* **Source material**:
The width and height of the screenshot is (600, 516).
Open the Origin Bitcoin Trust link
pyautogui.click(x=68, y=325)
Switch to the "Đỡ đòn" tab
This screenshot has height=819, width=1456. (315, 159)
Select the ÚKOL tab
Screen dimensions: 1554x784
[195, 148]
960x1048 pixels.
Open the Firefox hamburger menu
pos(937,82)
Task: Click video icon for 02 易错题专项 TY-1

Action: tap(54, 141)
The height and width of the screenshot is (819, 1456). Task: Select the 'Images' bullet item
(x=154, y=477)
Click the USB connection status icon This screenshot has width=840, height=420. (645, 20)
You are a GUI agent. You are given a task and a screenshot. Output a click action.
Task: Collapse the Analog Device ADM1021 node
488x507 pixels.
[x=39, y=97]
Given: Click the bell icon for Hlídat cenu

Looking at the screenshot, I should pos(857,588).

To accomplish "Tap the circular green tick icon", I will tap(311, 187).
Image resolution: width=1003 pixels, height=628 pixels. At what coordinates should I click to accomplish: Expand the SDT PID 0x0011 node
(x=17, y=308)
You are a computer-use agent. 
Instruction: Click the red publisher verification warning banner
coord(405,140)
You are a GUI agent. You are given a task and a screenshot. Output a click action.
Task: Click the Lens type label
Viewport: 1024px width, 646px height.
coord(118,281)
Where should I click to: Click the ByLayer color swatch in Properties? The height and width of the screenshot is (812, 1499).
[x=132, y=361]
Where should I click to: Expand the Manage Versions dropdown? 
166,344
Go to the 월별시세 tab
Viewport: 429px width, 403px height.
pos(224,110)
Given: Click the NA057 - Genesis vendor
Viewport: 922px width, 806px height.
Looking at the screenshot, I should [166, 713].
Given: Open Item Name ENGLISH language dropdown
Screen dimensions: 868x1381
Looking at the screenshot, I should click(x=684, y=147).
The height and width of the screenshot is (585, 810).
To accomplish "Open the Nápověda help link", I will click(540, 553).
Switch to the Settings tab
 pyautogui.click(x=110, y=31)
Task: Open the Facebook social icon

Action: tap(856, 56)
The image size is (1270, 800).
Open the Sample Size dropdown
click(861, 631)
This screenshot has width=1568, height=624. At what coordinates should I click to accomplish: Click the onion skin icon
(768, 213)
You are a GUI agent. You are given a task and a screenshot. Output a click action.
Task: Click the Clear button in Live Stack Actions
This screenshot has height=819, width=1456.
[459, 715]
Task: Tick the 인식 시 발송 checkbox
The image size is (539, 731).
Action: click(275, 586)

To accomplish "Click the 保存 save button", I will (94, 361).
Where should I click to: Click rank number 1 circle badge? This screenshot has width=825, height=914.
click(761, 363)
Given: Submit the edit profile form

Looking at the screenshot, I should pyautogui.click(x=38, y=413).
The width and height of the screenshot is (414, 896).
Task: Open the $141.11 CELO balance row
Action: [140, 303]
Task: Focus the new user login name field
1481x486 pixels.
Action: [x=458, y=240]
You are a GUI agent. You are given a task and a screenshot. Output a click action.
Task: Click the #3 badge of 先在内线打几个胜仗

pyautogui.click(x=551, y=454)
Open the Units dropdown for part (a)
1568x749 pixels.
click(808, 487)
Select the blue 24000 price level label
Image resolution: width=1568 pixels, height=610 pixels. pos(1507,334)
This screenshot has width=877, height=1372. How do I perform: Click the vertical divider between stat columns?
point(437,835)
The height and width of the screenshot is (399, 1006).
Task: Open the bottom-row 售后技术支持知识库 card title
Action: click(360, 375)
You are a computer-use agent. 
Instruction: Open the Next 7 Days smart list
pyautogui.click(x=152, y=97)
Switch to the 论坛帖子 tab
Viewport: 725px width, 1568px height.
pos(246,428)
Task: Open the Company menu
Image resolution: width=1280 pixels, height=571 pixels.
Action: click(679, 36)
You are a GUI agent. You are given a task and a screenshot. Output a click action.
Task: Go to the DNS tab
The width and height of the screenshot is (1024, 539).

* **Directions**: Every line of the entries above that includes "button" should be copied.

* **Reply**:
Task: Click the Clear button in Live Stack Actions
To accomplish "Click the 保存 save button", I will (94, 361).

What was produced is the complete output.